"Ethel, you're kidding," the other woman said.
The two women looked at each other. They both wanted to touch him. Ethel stood up first. "I'm going to," she said. "Watch me and see if I don't."
"Listen, get an autograph for the kids," her husband said. "Be sure and don't call him Clay."
Ethel laid down a place mat and a felt-tipped pen in front of Ali and asked for his autograph. He nodded and started signing. Ethel bent close. Her hair brushed his ear. "I'm going to touch you now," she said.
Ali looked up, vaguely alarmed. Ethel poked a long finger into his ribs and then did it again. Ali kept looking at her. Ethel snatched up the place mat and stepped back.

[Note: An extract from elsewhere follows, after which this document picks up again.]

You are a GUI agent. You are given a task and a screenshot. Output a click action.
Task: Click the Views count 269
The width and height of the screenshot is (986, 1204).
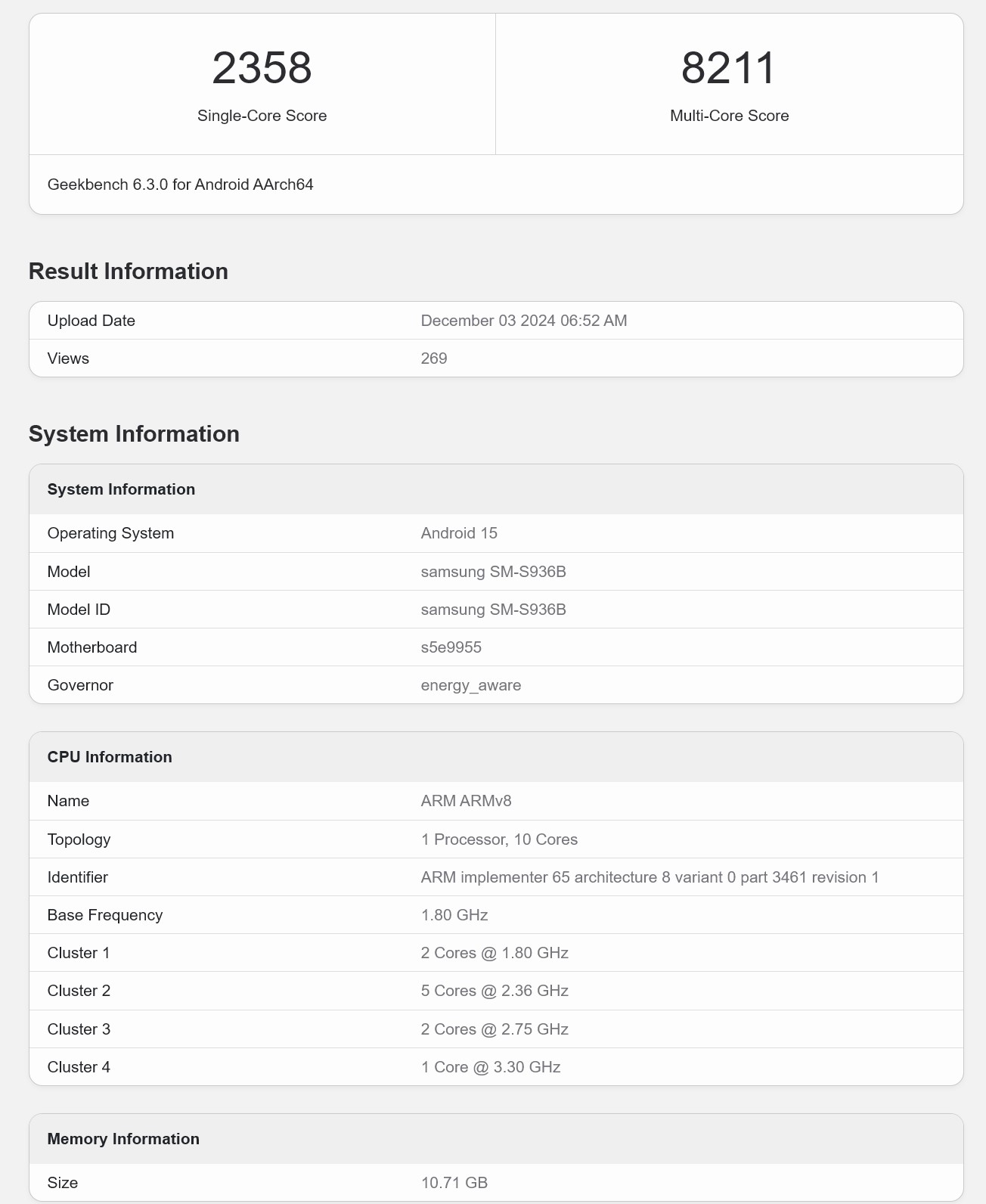433,358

"Mo-hammid, you behave yourself!" she said loud enough for the whole room to hear. She went back to her seat, giggling like a broken pipe, and showed the place mat to her friends.
"Should of got him to write 'To Buzz and Scooter' on it," her husband said.
Ali stared down into his cup of tea. "Sure is some strange things in this world," he said.
It is peculiar what people can think up to stick on the edge of a beautiful blue lake in a pine forest in the snowy mountains. Wig shops, for one thing. Houses that look like cuckoo clocks. Camps of condominium apartments. Honey wagons. Motels. Gambling casinos full of chrome-plated slot machines. Forty-one-pound mismatches.
Part of the Tahoe shore is parkland where the clean snow shone in the sun last week, and even from the porch of a pizzeria on the north bank or a taco hut on the south one could look across the water and see the mountains rising above all of it. One could imagine a conversation among the people who started building around Tahoe.